▶ **Exercise requirements**:
Here are some entries. Print them exactly as they are.

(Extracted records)
--- START ---

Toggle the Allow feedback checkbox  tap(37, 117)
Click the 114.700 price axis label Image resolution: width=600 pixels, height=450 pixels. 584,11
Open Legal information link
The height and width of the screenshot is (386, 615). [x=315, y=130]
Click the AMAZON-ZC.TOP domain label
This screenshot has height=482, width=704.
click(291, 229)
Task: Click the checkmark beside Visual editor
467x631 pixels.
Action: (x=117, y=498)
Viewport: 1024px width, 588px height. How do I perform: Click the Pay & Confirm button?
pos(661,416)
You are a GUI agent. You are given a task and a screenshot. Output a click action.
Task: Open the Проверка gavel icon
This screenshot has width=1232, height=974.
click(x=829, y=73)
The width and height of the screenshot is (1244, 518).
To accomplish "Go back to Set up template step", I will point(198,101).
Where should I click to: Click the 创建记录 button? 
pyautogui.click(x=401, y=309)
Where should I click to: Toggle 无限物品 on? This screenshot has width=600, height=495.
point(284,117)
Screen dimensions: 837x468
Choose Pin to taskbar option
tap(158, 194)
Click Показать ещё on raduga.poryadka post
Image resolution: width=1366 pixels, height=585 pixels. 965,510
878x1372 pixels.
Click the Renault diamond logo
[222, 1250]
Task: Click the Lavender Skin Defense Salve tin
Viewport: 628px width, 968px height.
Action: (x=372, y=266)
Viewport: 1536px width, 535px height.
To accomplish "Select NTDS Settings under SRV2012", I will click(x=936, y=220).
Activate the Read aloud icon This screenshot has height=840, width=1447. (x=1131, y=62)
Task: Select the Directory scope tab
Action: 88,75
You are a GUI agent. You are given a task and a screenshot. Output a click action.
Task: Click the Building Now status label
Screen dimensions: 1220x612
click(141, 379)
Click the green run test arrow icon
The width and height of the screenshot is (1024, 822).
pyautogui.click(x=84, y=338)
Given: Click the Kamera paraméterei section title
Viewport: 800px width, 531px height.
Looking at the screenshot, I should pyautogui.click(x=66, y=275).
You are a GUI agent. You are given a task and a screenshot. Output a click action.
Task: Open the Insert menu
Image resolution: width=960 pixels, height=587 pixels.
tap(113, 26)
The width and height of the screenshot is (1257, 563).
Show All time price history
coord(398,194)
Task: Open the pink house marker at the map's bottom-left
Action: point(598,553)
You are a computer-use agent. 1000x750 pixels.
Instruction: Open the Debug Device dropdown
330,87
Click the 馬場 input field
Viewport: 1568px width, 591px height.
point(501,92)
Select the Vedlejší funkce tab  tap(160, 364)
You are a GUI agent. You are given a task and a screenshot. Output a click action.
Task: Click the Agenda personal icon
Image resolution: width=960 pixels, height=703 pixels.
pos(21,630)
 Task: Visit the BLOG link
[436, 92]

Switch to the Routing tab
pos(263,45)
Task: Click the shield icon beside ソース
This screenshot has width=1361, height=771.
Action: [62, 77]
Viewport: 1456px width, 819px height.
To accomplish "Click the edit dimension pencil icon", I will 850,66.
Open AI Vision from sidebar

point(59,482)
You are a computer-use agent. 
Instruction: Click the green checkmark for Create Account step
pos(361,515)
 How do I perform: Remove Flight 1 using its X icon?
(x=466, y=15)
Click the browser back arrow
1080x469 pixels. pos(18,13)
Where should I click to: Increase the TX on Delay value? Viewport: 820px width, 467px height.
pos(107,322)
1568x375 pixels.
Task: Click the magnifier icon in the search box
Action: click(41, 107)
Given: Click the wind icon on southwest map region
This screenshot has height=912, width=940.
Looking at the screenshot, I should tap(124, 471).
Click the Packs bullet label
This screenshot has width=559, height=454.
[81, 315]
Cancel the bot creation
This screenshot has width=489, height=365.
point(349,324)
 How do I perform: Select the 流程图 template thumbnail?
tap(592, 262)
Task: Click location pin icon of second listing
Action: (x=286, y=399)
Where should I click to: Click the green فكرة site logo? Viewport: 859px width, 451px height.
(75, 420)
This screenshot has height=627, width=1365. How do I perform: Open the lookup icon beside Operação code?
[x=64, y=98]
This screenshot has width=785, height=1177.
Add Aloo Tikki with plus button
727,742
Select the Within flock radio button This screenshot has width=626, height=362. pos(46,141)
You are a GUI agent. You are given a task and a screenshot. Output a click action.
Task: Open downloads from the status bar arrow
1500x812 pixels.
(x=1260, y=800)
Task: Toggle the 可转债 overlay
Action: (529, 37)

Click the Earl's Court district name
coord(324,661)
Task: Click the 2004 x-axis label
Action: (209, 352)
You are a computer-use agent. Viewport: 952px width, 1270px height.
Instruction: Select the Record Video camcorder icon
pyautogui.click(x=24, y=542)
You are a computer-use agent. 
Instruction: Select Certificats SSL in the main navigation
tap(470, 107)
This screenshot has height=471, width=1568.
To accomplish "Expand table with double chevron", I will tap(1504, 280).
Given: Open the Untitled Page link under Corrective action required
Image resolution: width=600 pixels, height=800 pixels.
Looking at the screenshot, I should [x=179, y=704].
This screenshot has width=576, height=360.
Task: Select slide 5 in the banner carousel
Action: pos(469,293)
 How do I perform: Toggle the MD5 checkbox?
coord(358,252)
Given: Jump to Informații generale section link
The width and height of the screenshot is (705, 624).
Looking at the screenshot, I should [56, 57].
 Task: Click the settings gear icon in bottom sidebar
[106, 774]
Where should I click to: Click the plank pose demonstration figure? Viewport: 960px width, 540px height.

--- END ---

▶ **Solution to the problem**:
Toggle the Allow feedback checkbox  tap(37, 117)
Click the 114.700 price axis label Image resolution: width=600 pixels, height=450 pixels. 584,11
Open Legal information link
The height and width of the screenshot is (386, 615). [x=315, y=130]
Click the AMAZON-ZC.TOP domain label
This screenshot has height=482, width=704.
click(291, 229)
Task: Click the checkmark beside Visual editor
467x631 pixels.
Action: (x=117, y=498)
Viewport: 1024px width, 588px height. How do I perform: Click the Pay & Confirm button?
pos(661,416)
You are a GUI agent. You are given a task and a screenshot. Output a click action.
Task: Open the Проверка gavel icon
This screenshot has width=1232, height=974.
click(x=829, y=73)
The width and height of the screenshot is (1244, 518).
To accomplish "Go back to Set up template step", I will point(198,101).
Where should I click to: Click the 创建记录 button? 
pyautogui.click(x=401, y=309)
Where should I click to: Toggle 无限物品 on? This screenshot has width=600, height=495.
point(284,117)
Screen dimensions: 837x468
Choose Pin to taskbar option
tap(158, 194)
Click Показать ещё on raduga.poryadka post
Image resolution: width=1366 pixels, height=585 pixels. 965,510
878x1372 pixels.
Click the Renault diamond logo
[222, 1250]
Task: Click the Lavender Skin Defense Salve tin
Viewport: 628px width, 968px height.
Action: (x=372, y=266)
Viewport: 1536px width, 535px height.
To accomplish "Select NTDS Settings under SRV2012", I will click(x=936, y=220).
Activate the Read aloud icon This screenshot has height=840, width=1447. (x=1131, y=62)
Task: Select the Directory scope tab
Action: 88,75
You are a GUI agent. You are given a task and a screenshot. Output a click action.
Task: Click the Building Now status label
Screen dimensions: 1220x612
click(141, 379)
Click the green run test arrow icon
The width and height of the screenshot is (1024, 822).
pyautogui.click(x=84, y=338)
Given: Click the Kamera paraméterei section title
Viewport: 800px width, 531px height.
Looking at the screenshot, I should pyautogui.click(x=66, y=275).
You are a GUI agent. You are given a task and a screenshot. Output a click action.
Task: Open the Insert menu
Image resolution: width=960 pixels, height=587 pixels.
tap(113, 26)
The width and height of the screenshot is (1257, 563).
Show All time price history
coord(398,194)
Task: Open the pink house marker at the map's bottom-left
Action: point(598,553)
You are a computer-use agent. 1000x750 pixels.
Instruction: Open the Debug Device dropdown
330,87
Click the 馬場 input field
Viewport: 1568px width, 591px height.
point(501,92)
Select the Vedlejší funkce tab  tap(160, 364)
You are a GUI agent. You are given a task and a screenshot. Output a click action.
Task: Click the Agenda personal icon
Image resolution: width=960 pixels, height=703 pixels.
pos(21,630)
 Task: Visit the BLOG link
[436, 92]

Switch to the Routing tab
pos(263,45)
Task: Click the shield icon beside ソース
This screenshot has width=1361, height=771.
Action: [62, 77]
Viewport: 1456px width, 819px height.
To accomplish "Click the edit dimension pencil icon", I will 850,66.
Open AI Vision from sidebar

point(59,482)
You are a computer-use agent. 
Instruction: Click the green checkmark for Create Account step
pos(361,515)
 How do I perform: Remove Flight 1 using its X icon?
(x=466, y=15)
Click the browser back arrow
1080x469 pixels. pos(18,13)
Where should I click to: Increase the TX on Delay value? Viewport: 820px width, 467px height.
pos(107,322)
1568x375 pixels.
Task: Click the magnifier icon in the search box
Action: click(41, 107)
Given: Click the wind icon on southwest map region
This screenshot has height=912, width=940.
Looking at the screenshot, I should tap(124, 471).
Click the Packs bullet label
This screenshot has width=559, height=454.
[81, 315]
Cancel the bot creation
This screenshot has width=489, height=365.
point(349,324)
 How do I perform: Select the 流程图 template thumbnail?
tap(592, 262)
Task: Click location pin icon of second listing
Action: (x=286, y=399)
Where should I click to: Click the green فكرة site logo? Viewport: 859px width, 451px height.
(75, 420)
This screenshot has height=627, width=1365. How do I perform: Open the lookup icon beside Operação code?
[x=64, y=98]
This screenshot has width=785, height=1177.
Add Aloo Tikki with plus button
727,742
Select the Within flock radio button This screenshot has width=626, height=362. pos(46,141)
You are a GUI agent. You are given a task and a screenshot. Output a click action.
Task: Open downloads from the status bar arrow
1500x812 pixels.
(x=1260, y=800)
Task: Toggle the 可转债 overlay
Action: (529, 37)

Click the Earl's Court district name
coord(324,661)
Task: Click the 2004 x-axis label
Action: (209, 352)
You are a computer-use agent. Viewport: 952px width, 1270px height.
Instruction: Select the Record Video camcorder icon
pyautogui.click(x=24, y=542)
You are a computer-use agent. 
Instruction: Select Certificats SSL in the main navigation
tap(470, 107)
This screenshot has height=471, width=1568.
To accomplish "Expand table with double chevron", I will tap(1504, 280).
Given: Open the Untitled Page link under Corrective action required
Image resolution: width=600 pixels, height=800 pixels.
Looking at the screenshot, I should [x=179, y=704].
This screenshot has width=576, height=360.
Task: Select slide 5 in the banner carousel
Action: pos(469,293)
 How do I perform: Toggle the MD5 checkbox?
coord(358,252)
Given: Jump to Informații generale section link
The width and height of the screenshot is (705, 624).
Looking at the screenshot, I should [56, 57].
 Task: Click the settings gear icon in bottom sidebar
[106, 774]
Where should I click to: Click the plank pose demonstration figure? Viewport: 960px width, 540px height.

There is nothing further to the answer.